Prompt Engineering
The practice of designing and refining text inputs to effectively guide AI models toward desired outputs.
Token
The basic units that language models process, typically words, subwords, or punctuation marks.
Zero-Shot Learning
A model's ability to perform tasks it wasn't explicitly trained on, using only the prompt for guidance.
Few-Shot Learning
Providing a small number of examples in the prompt to guide the model's response format and content.
Context Window
The maximum amount of text (in tokens) a model can process in a single request.
Temperature
A parameter controlling randomness in model outputs, with lower values being more deterministic.
Top-p (Nucleus Sampling)
Limits token selection to the most probable options that cumulatively reach a certain probability threshold.
Fine-Tuning
Training a pre-trained model on a specific dataset to specialize its capabilities for particular tasks.
Embedding
Numerical representations of text that capture semantic meaning in a high-dimensional space.
Attention Mechanism
A model component that determines which parts of the input are most relevant for each output element.
Transformer
The neural network architecture that underlies most modern language models, using attention mechanisms.
Hallucination
When a model generates false or misleading information that appears plausible but is factually incorrect.
In-Context Learning
A model's ability to adapt its behavior based on examples and instructions provided within the prompt.
Chain-of-Thought
Prompting technique that encourages models to show their reasoning steps before providing an answer.

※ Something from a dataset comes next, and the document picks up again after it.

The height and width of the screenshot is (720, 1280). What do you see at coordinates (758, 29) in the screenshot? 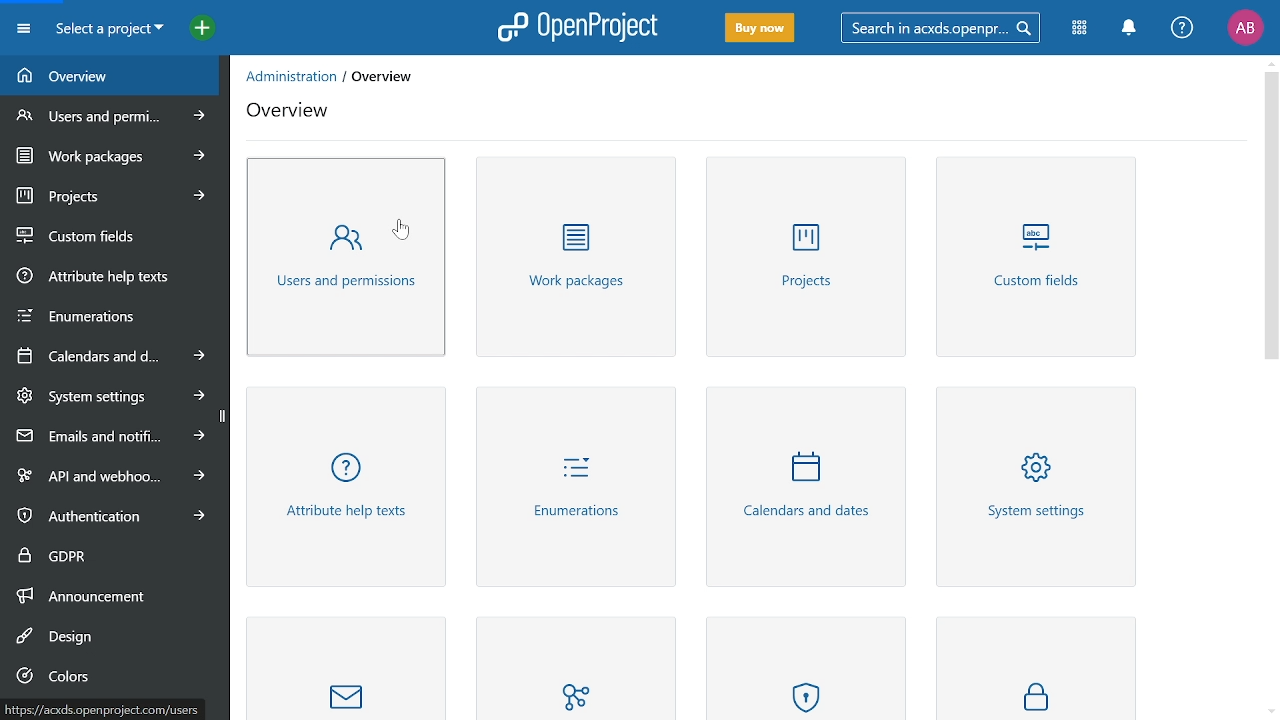
I see `Buy now` at bounding box center [758, 29].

Retrieval-Augmented Generation (RAG)
Combining language models with external knowledge retrieval to produce more factual responses.
Bias
Systematic favoring of certain groups, perspectives, or outcomes in model outputs based on training data.
Alignment
Techniques for ensuring AI systems behave in accordance with human values and intentions.
Emergent Abilities
Capabilities that appear in large models without explicit training, such as reasoning or translation.
Scaling Laws
Predictable relationships between model size, dataset size, and performance improvements.
Instruction Tuning
Training models to better follow natural language instructions through specialized datasets.
Anthropomorphism
Attributing human characteristics, emotions, or intentions to AI systems.
Latent Space
High-dimensional representation space where models encode semantic relationships between concepts.
Pre-training
Initial training phase where models learn general language patterns from large text corpora.
Overfitting
When a model performs well on training data but poorly on new, unseen examples.
Transfer Learning
Applying knowledge gained from one task to improve performance on a related task.
Multimodal
Models that can process and generate multiple types of data, such as text, images, and audio.
Few-Shot Chain-of-Thought
Combining few-shot examples with chain-of-thought reasoning to solve complex problems.
Self-Attention
Mechanism allowing models to weigh the importance of different input elements relative to each other.
Decoder-Only
Model architecture that generates text sequentially, predicting one token at a time based on previous tokens.
Prompt Injection
Malicious manipulation of prompts to override intended model behavior or extract sensitive information.